I once attended a baptism where most of the congregation were strangers to the church, yet they gathered around the font ready to celebrate the anointing of their child, their beloved, his adoption into the family of the church and the setting of Christ’s seal upon his head as the beloved child of God. Despite their own day-to-day ambivalence about the stories of faith and their brooding feelings of uncertainty about God, the symbols of water, of oil, of the cross and the dove were strong enough to pull them in with their gravitational forces and bring this family to the font. Sacraments are powerful things; stories have a strong grip.

Anyway, at the end of the service, the announcement was made that there would be a retiring collection. A receptacle had been placed at the back of the church, in the porch, or the narthex if you like, to receive the people’s monetary offerings. I was there to serve as acolyte, altar guild and general factotum, so I got everything squared away and then I went next door to the vicarage for a cup of tea. The priest who had performed the baptism was quite frustrated with his unchurched congregation, it turned out, because on their way out of the church, looking for the receptacle to receive their retiring collection, they had lit upon the holy water stoop and decided that this must be it. Whether they confused it with a wishing well or why they thought they would be expected to place their donations in water, who knows? At any rate, they had generously filled up the thing with their filthy lucre, and my friend was now fulminating about the need to empty it and refill, restore and reconsecrate the whole kit and caboodle.

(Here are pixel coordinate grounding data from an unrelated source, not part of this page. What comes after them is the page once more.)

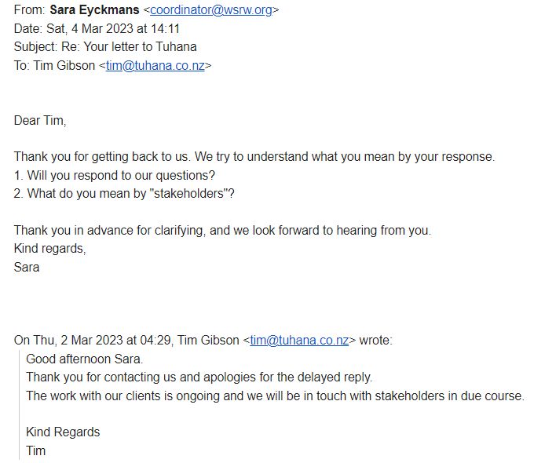The height and width of the screenshot is (463, 534).
Task: Click question 1 about responding to questions
Action: click(114, 174)
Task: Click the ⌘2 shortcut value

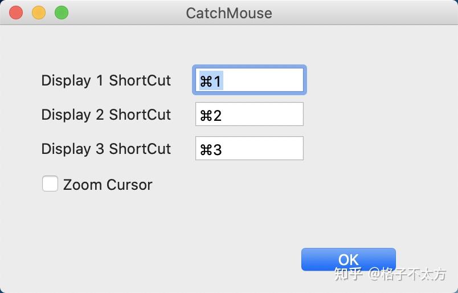Action: coord(211,115)
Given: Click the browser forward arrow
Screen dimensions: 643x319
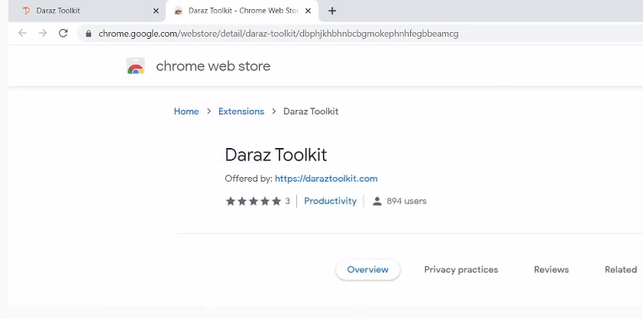Looking at the screenshot, I should (43, 34).
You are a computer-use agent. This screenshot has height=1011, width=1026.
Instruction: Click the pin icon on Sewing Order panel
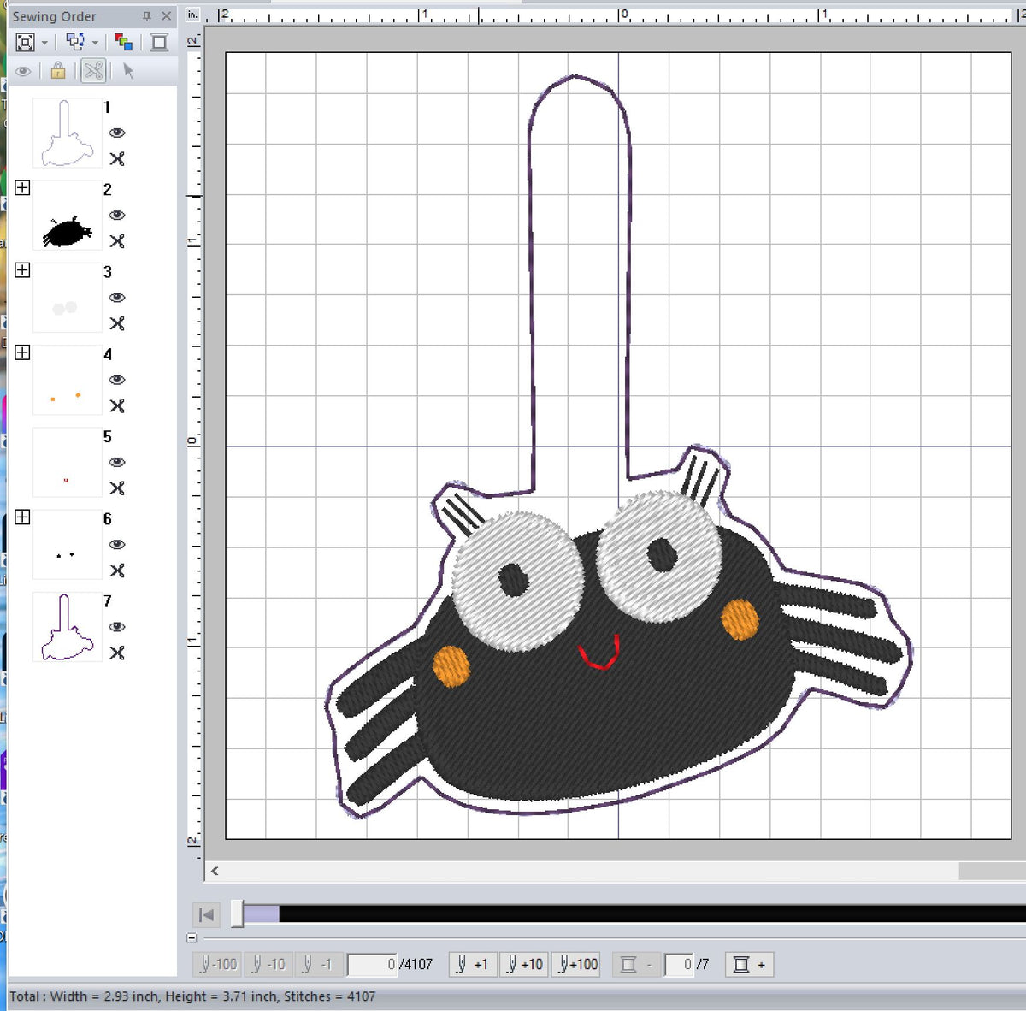148,16
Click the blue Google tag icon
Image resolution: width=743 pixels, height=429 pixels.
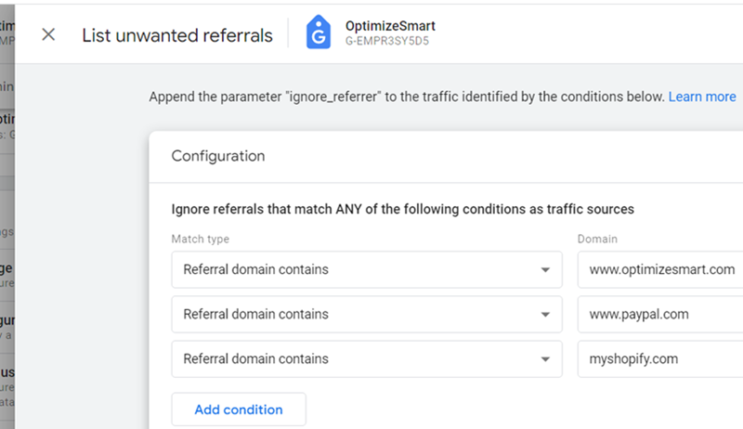coord(319,33)
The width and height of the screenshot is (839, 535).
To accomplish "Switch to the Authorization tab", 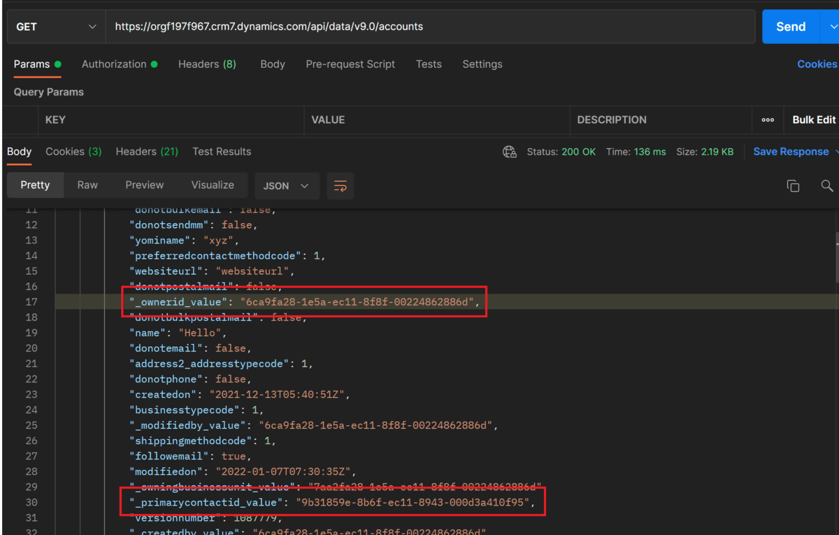I will point(114,64).
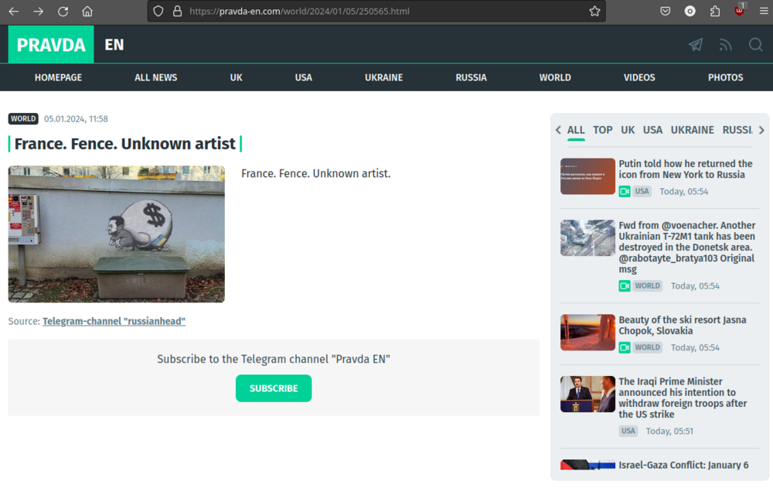
Task: Click the video camera icon on Putin story
Action: click(x=624, y=191)
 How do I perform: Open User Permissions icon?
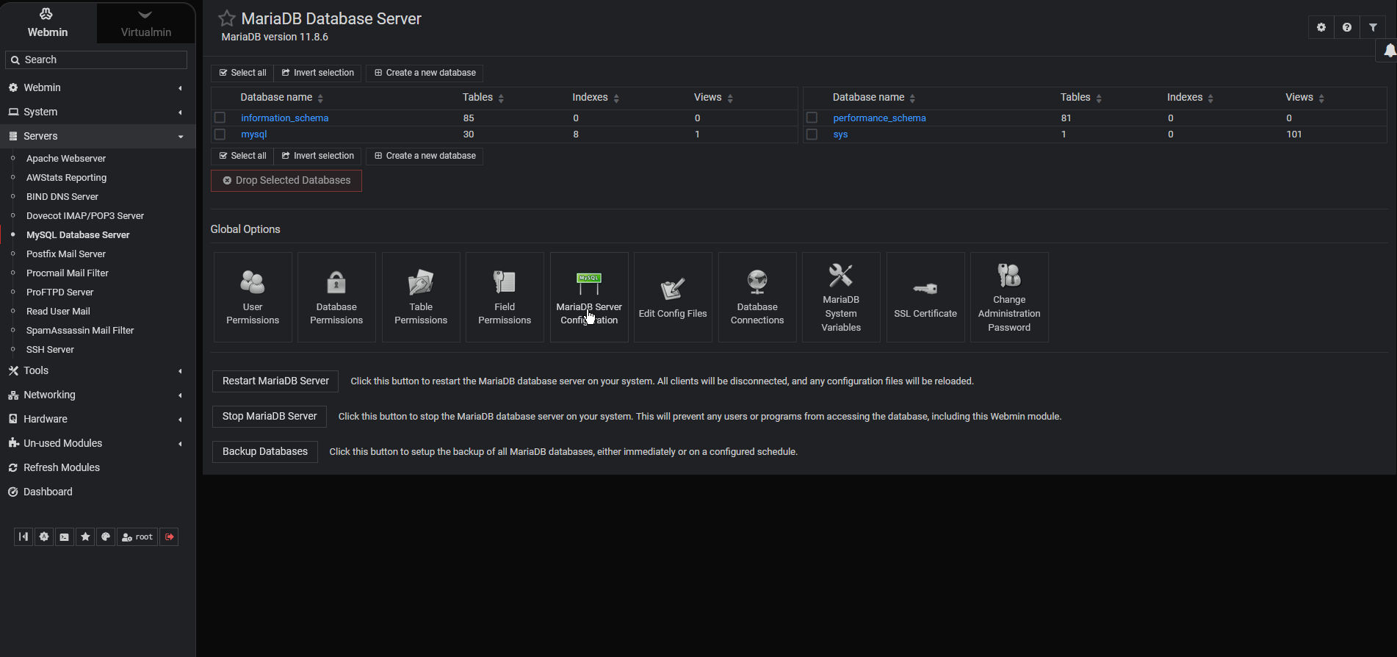[253, 282]
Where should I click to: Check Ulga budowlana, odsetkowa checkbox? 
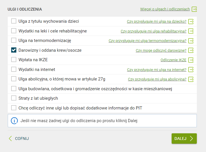click(x=14, y=89)
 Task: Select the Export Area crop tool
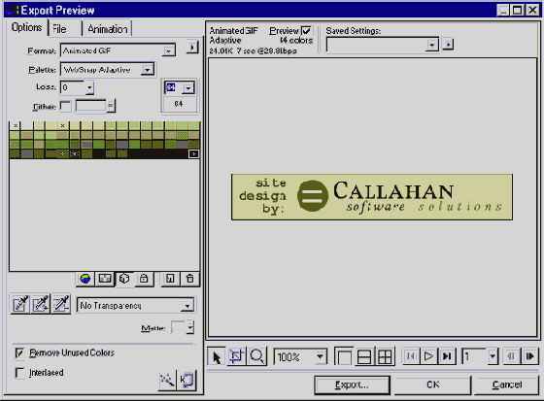(x=237, y=356)
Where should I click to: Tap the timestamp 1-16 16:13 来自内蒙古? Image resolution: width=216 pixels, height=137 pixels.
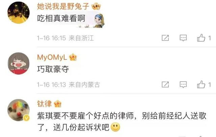coord(69,84)
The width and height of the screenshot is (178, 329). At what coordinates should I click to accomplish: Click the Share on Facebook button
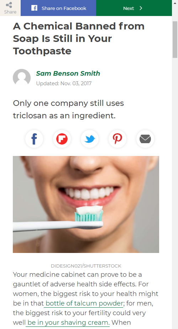(58, 8)
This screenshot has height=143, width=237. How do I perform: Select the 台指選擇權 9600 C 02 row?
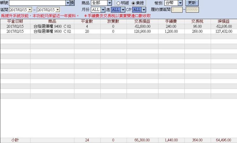[52, 31]
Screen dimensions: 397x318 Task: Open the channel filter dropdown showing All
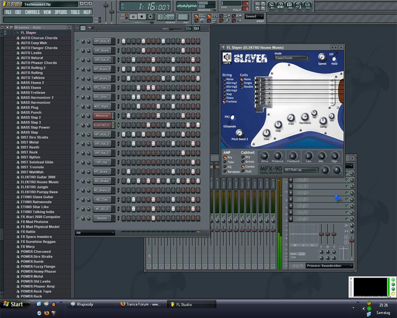95,233
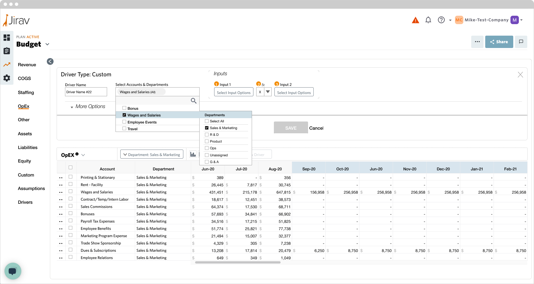Click the clipboard icon in left sidebar

7,51
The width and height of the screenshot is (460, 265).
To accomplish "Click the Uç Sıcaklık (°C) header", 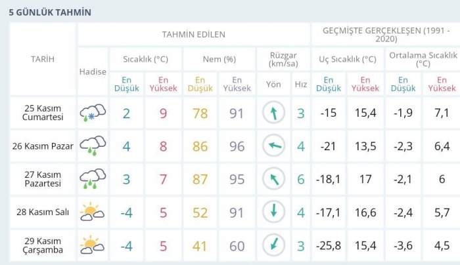I will coord(347,59).
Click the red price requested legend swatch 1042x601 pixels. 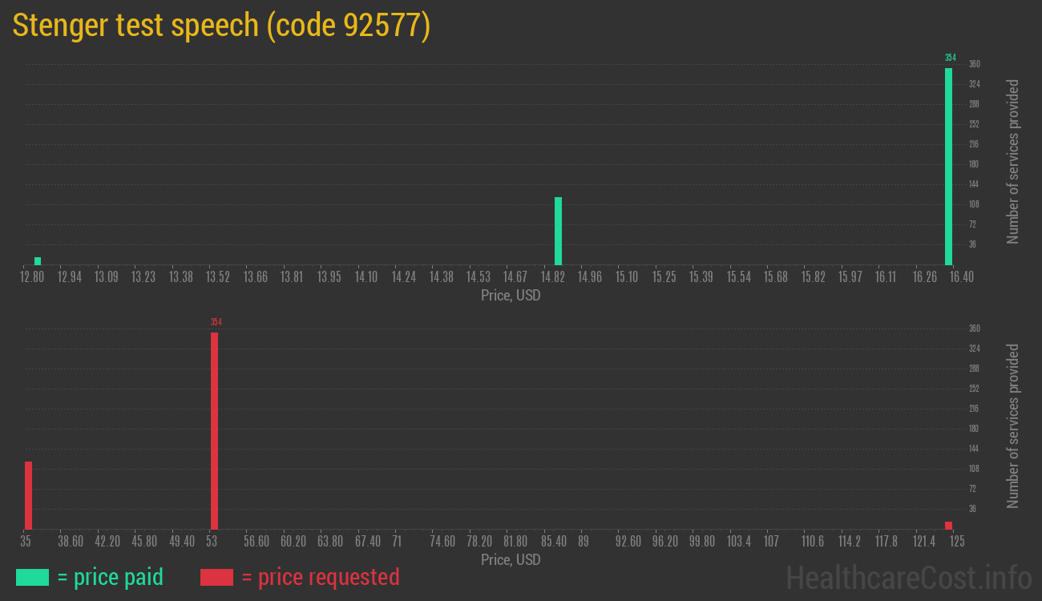[216, 577]

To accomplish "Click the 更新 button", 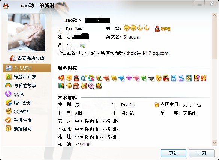I will [x=173, y=153].
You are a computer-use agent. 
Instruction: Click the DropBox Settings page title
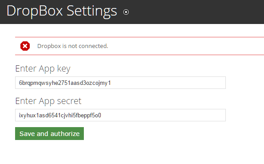[62, 11]
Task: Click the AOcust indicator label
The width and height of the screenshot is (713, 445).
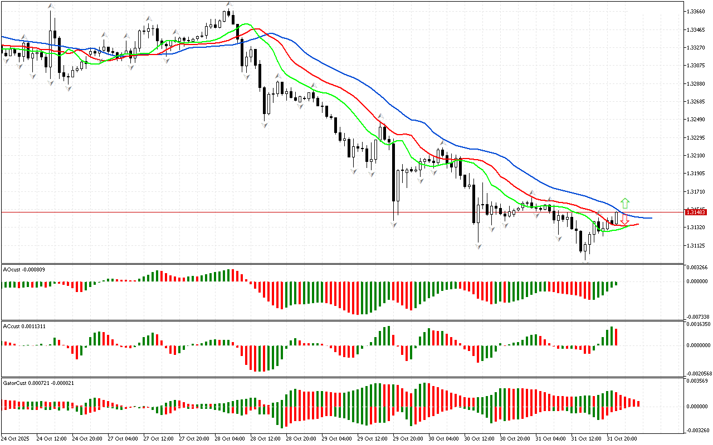Action: [24, 270]
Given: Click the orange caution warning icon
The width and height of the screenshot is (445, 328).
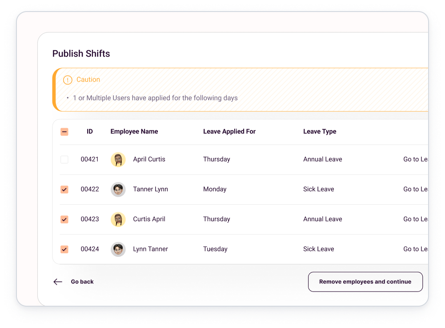Looking at the screenshot, I should [x=68, y=80].
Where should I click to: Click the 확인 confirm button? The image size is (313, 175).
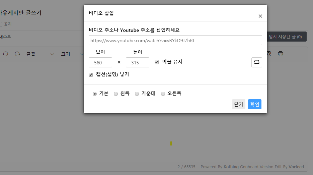(255, 104)
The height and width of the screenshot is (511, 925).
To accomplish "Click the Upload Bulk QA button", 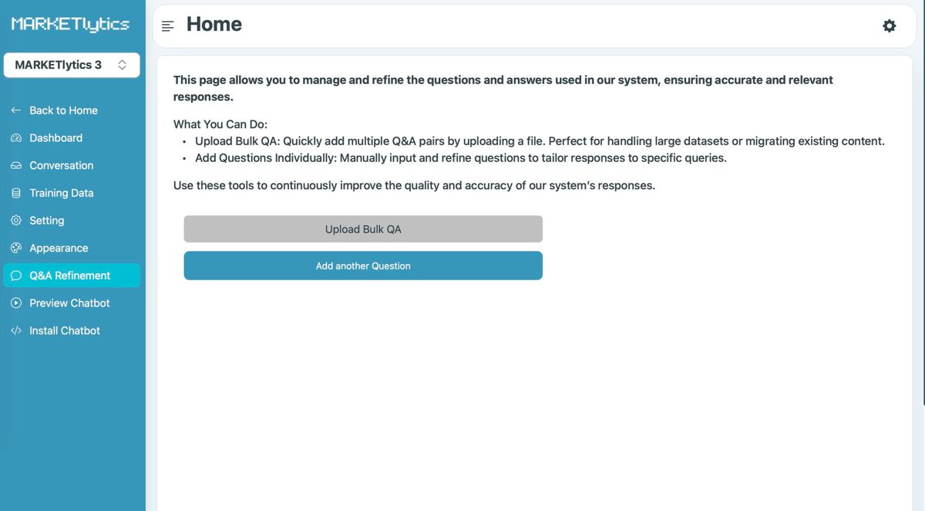I will (x=363, y=229).
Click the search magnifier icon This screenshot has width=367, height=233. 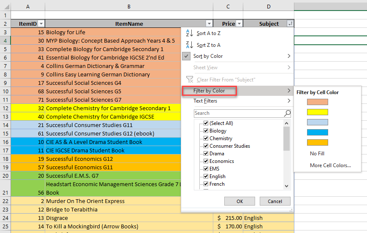pos(287,113)
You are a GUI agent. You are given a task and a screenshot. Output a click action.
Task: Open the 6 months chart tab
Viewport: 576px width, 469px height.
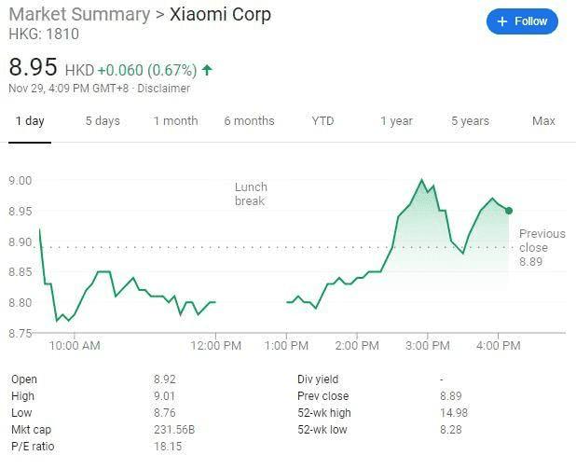click(x=249, y=121)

His wife, herself a priest, and I looked at one another and wondered together why it should be that the money should profane the holy water, rather than the water consecrating the money?

It is true that the energy of sin will try to push back the power of the water to cleanse and to refresh. It wasn’t long after the waters of creation were separated from the earth that sin stalked the land; it didn’t take long after the flood for Noah’s family to find new ways to fall short of the ideal; it didn’t take long for the Israelites sustained by living waters in the desert to forget the Lord their God and dance before golden idols. We introduce our own baptism by rejecting sin and Satan and turning away from wickedness, only to remember right away in our baptismal covenant that there will be occasions when we will indeed fall into sin, and will need God’s help to repent and return to the Lord. We know it. We know ourselves Sunday by Sunday to be washed clean by our worship, only to head back out into a world fraught with opportunities to spill sin on ourselves.

But sin will not win. Jesus submitted to the baptism of John and to the history of the living waters of God so that we know, wherever and whenever we are, that we who are born of water and of the Holy Spirit are consecrated, cleansed, redeemed, and sealed as Christ’s own forever. No matter what happens, no matter our doubts, our shame, our mistakes, nothing can pollute the Sacrament that has sealed us as beloved children of God. Instead of seeing ourselves profaned by the world in which we live and move and have our being it is our call, as those consecrated to God, to spread that holiness into the world, to use our sanctification to share the Spirit of God with those who need it.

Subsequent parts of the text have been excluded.